El 29 de enero se tomaron decisiones como:

1.    Confeccionar una lista de vecinos que pudiesen salir a recibir al rey bien pertrechados y armados de arcabuces.

2.    Construir enramadas (para dar sombra) en los límites del término de la villa.

3.    Contratar dos juegos de menestriles (músicos).

4.    Ordenar que todos los vecinos tuviesen de noche lumbre en sus ventanas.

5.    Poner luminarias en el castillo y otras partes de la villa.

6.    Hacer una exhibición de pólvora en el castillo.

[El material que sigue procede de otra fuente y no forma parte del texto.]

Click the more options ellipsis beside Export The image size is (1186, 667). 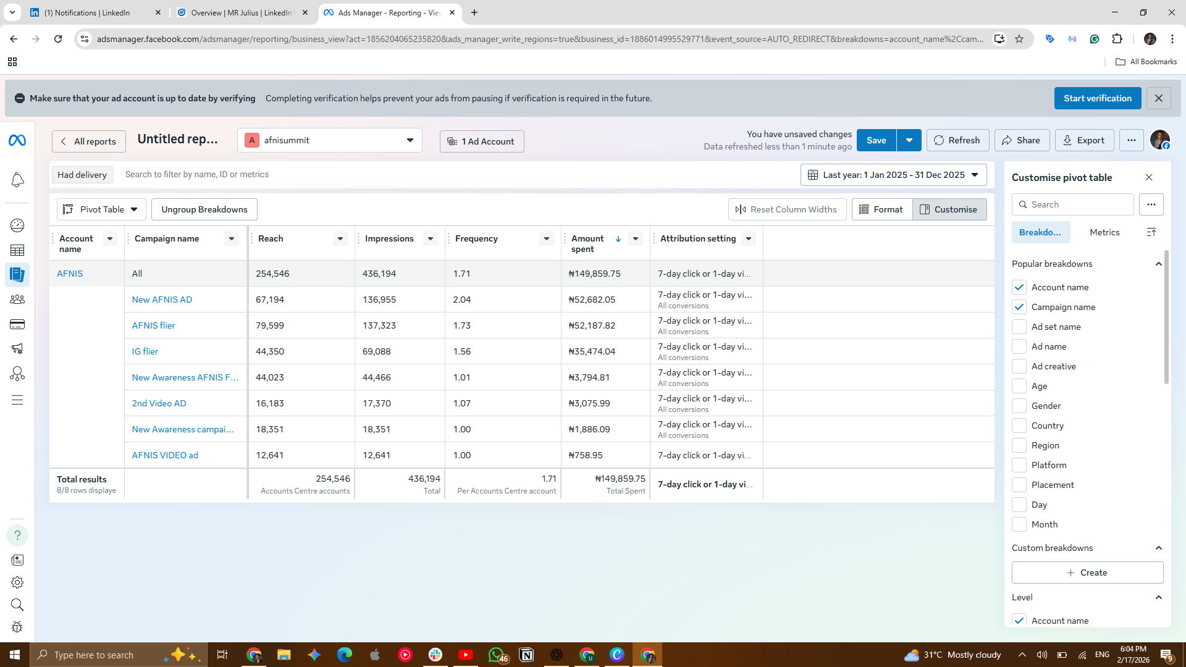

7.    Organizar bailes populares con premios para los mejores intérpretes.

8.    Solicitar licencia para tomar un censo de 11.000 reales con los que sufragar los gastos de la visita.

9.    Limpiar la fuente pública, colocarle caños nuevos y adecentar su acequia extramuros de la villa.

El 6 de febrero se acordó:

1.    Contratar menestriles (músicos) en Albaida, Ollería u Onteniente.

2.    Traer dulzaineros de la Vall de Ayora.

3.    Comprar en Chinchilla dos carros de obra de barro (cántaros y jarros de media arroba, de azumbre y de cuartillo, para el vino.

4.    Buscar zapateros en Hellín, Tobarra y Tarazona, para que reparasen el calzado de aquellos componentes de la comitiva que viajaban a pie.

5.    Adquirir camuesas (manzanas), peras, así como vino tinto y blanco de la comarca de Villanueva de la Jara (Cuenca).

6.    Pedir permiso al gobernador para cortar más leña, ya que el alcalde de corte había ordenado que se tuviesen dispuestas 40 carretadas.

     

Órdenes del alcalde de Casa y Corte de Su Majestad

El 8 de febrero, el licenciado Juan Sarmiento de Valladares, alcalde de Casa y Corte de S. M. ordenó hacer cuatro enramadas para que la gente de la comitiva pudiese refrescarse y comer a la sombra: dos de ellas estarían entre el límite del reino de Valencia y la villa de Almansa, y las otras dos entre ésta y el hoy término de Bonete, que entonces pertenecía a Chinchilla.

 

Alarde de armas y otros acuerdos

El 9 de febrero se acordó preparar un alarde de armas, es decir una revista de las milicias populares, acto al que los asistentes deberían presentarse bien vestidos y aderezados de negro; como capitán del alarde se nombró a Miguel Galiano Osa.

Finalmente, el 22 de febrero se designó alférez del alarde a Juan de Valladolid  el Mozo, y se ordenó el arreglo de los caminos.

 

Conclusiones

Hay en esta noticia algunos aspectos dignos de un comentario más pormenorizado.

Almansa deseaba dar al monarca una acogida especial debido a su condición de ser el primer lugar de la Corona de Castilla que volvía a pisar.

Los festejos proyectados (recordemos: danzas, exhibiciones de pólvora, música, luminarias...) tendrían hoy perfecta cabida en cualquier programa de fiestas populares.

Ya entonces existía una evidente tradición musical en el reino de Valencia. Los doce dulzaineros contratados resultarían ser cristianos nuevos, es decir, moriscos, procedentes de Zarra (Valencia).

El trazado urbano de la época era bastante anárquico, como se demuestra por el hecho de que se ordenó derribar una esquina de la casa del boticario que estaba junto a la iglesia mayor “...por peligro de matarse los ombres de a caballo, ny pasar las carrozas y coches...”.

También es digno de reseñar la severidad del protocolo, que obligaba a vestir de negro para poder asistir al alarde de armas.

Si prolijas son las actas capitulares en reseñar los preparativos de la visita, se muestran sin embargo mudas a la hora de aportar datos sobre la estancia del soberano.

Podemos aventurar como fechas posibles de su tránsito por estas tierras las comprendidas entre el 23 de febrero y el 1 de marzo de 1586.

 

 

Y así fue, en definitiva, cómo los almanseños quisieron agasajar a Felipe II, un rey con luces y sombras, pero siempre trabajador infatigable, en cuyos dominios jamás se ponía el sol.